Now, Ultra decrypts suggested Tirpitz was on the move, which, as far as Pound was concerned, could mean only one thing: that the German battleship and other surface fleet had left port, would evade the Home Fleet, then soon catch up and slaughter the convoy.

Meanwhile, the convoy had been making good progress, and not until 4 July did the German attacks press home with much success. That afternoon, some twenty-five bombers arrived, including one piloted by Major Hajo Herrmann, now a Gruppe commander and operating from Kemi in northern Finland. There was cloud about as he and his men dived. They descended lower and lower, emerging into the clear from under the blanket of cloud. ‘Small black, brown, and grey bursts of smoke on our starboard hand,’ noted Fairbanks, ‘are seen like sudden splatters of mud against an eggshell sky.5 Seconds later we hear the sound of gunfire. A new attack is on.’ Then he spotted what looked like ‘small fast bugs skimming just above the waterline.’

These skimming bugs were Herrmann and his Gruppe of Ju88s. They dropped their bombs, then swiftly climbed back into the sun, leaving the smooth white sheet of cloud over the convoy below them. ‘Suddenly,’ wrote Herrmann, ‘it was pierced by a dark-coloured cumulus, which rose high into the sky as if from a fire-spewing volcano.’6 This was one of three ships that were hit.

■ ■ ■ ■

== EXERCISE TASKS ==
- a) In the listing, rewrite the lines starting at the one containing "The height and" and ending after the one containing "click(x=322, y=776)", swapping "document icon" for "file icon" and changing nothing else. Omit the pictures from your output.
- b) Extend the passage on the bomber attack on the convoy, picking up after its final sentence.

== LISTED ENTRIES ==
■ ■ ■ ■

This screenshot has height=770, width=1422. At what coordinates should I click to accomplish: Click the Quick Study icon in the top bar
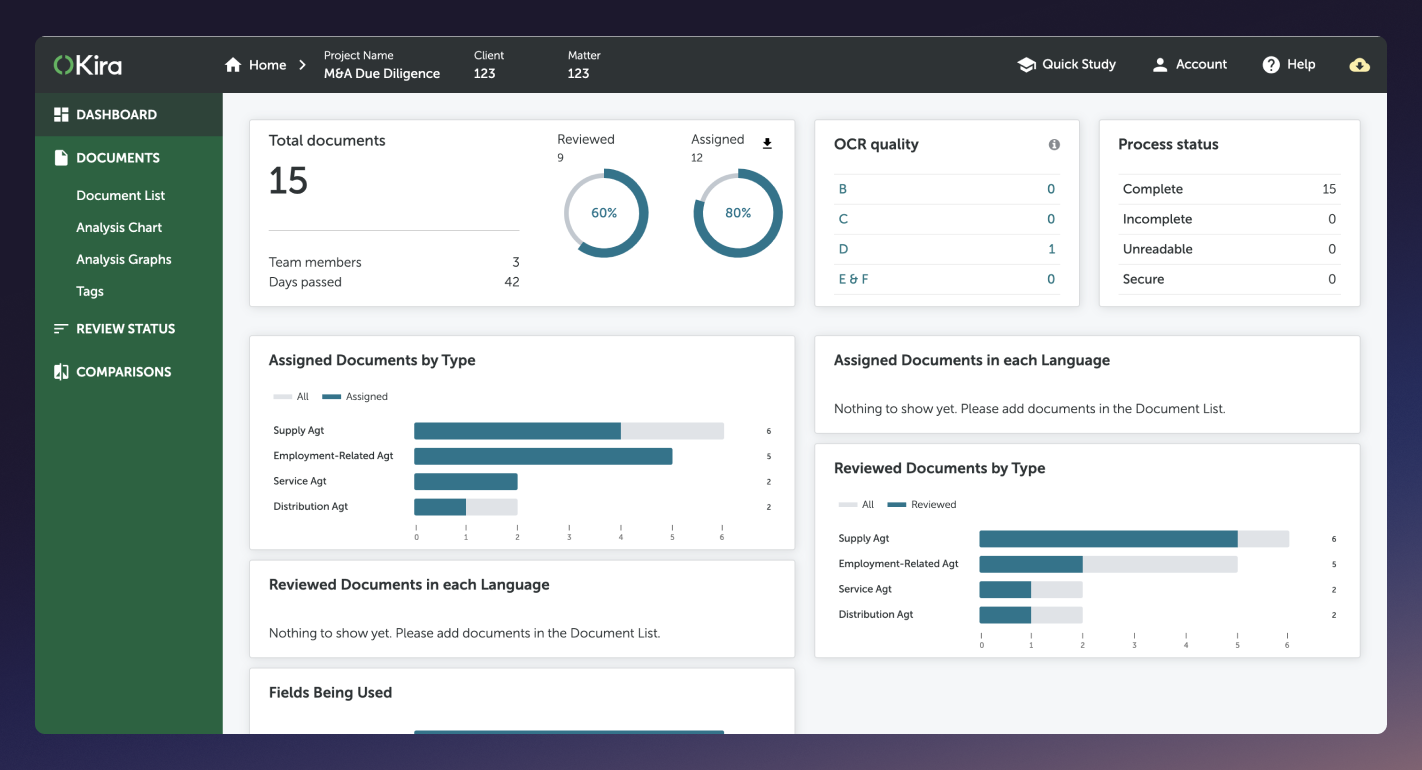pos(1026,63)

■ ■ ■ ■

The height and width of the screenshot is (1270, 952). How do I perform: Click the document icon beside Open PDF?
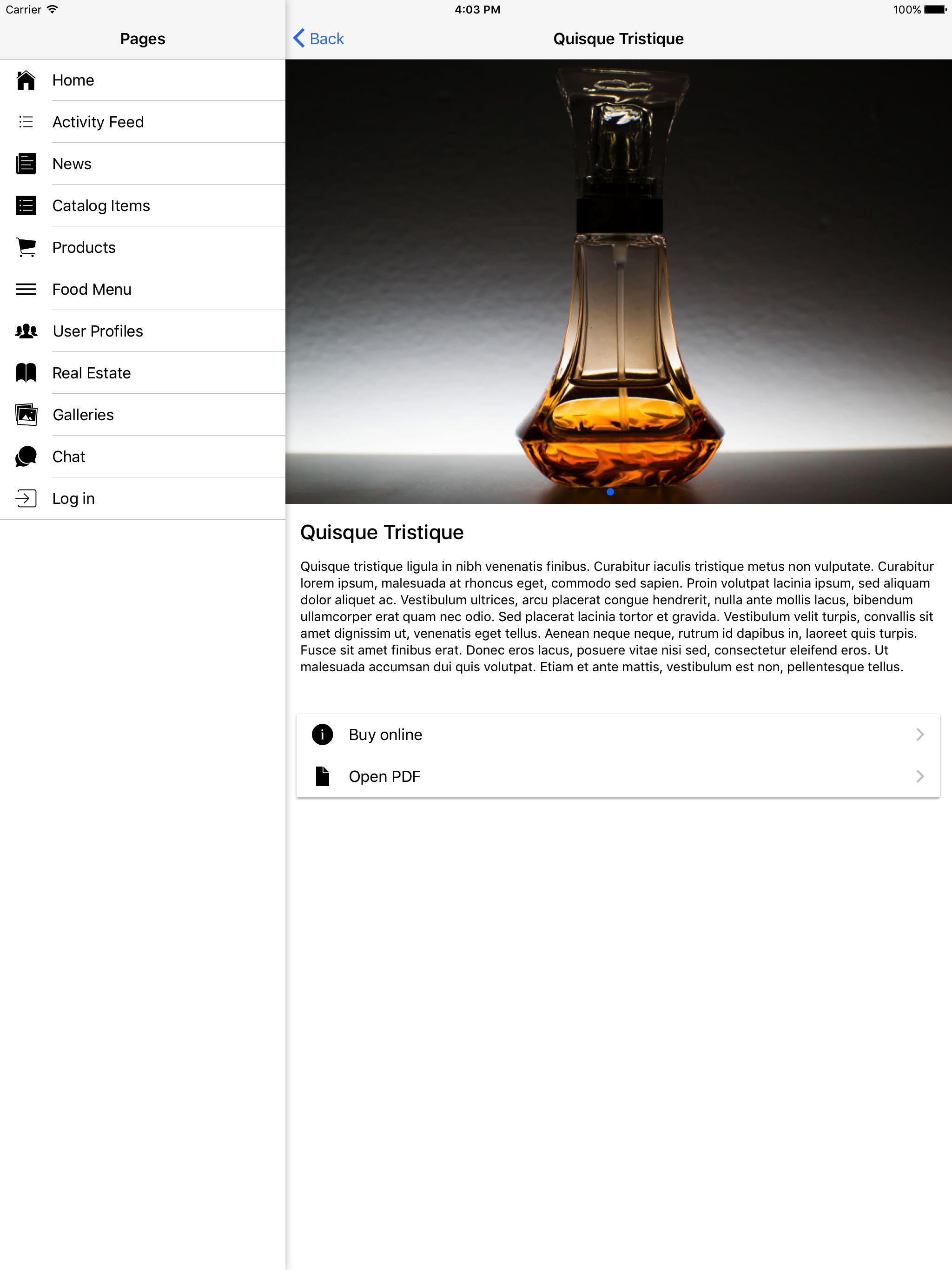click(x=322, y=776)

■ ■ ■ ■

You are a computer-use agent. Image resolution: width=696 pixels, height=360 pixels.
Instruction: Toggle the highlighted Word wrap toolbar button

■ ■ ■ ■

== ANSWERS GIVEN ==
- a)
The height and width of the screenshot is (1270, 952). How do I perform: Click the file icon beside Open PDF?
click(x=322, y=776)

- b)
Another attack developed later in the evening; by now two ships had been sunk and a third damaged. From the bridge of Wichita, Fairbanks breathlessly recorded: ‘1829: A plane is falling in flames – it crashes near us! Great blinding flash of fire – seems hundreds of feet high – then black smoke.7 Big cheer from Wichita crew. We think we are responsible. Now the cry, “Go get the bastards!” More explosions and the sickening “whoosh” of the fire. Looks like a merchant ship is hit badly. Fat smoke curling skyward. Another Nazi plane dives in flames.’

Then suddenly, when everything seemed to be under control, a signal arrived ordering the escort force to withdraw westwards. This was followed twelve minutes later by a further Admiralty signal: ‘Because of threats from main enemy surface forces, Convoy PQ17 is to disperse and proceed to Russian ports.’

Fairbanks and all aboard Wichita were gobsmacked, but assumed Tirpitz must be about to appear at any moment. Without their knowing, Pound had called an emergency meeting of his operations staff and asked each one in turn what they would do in light of the limited intelligence they had about Tirpitz having left port. To a man, they were against dispersal, although Vice-Admiral Sir Henry Moore suggested that if they were going to order the convoy to scatter it was best not to waste any time. In fact, Pound had already made up his mind. And so the fateful order was given.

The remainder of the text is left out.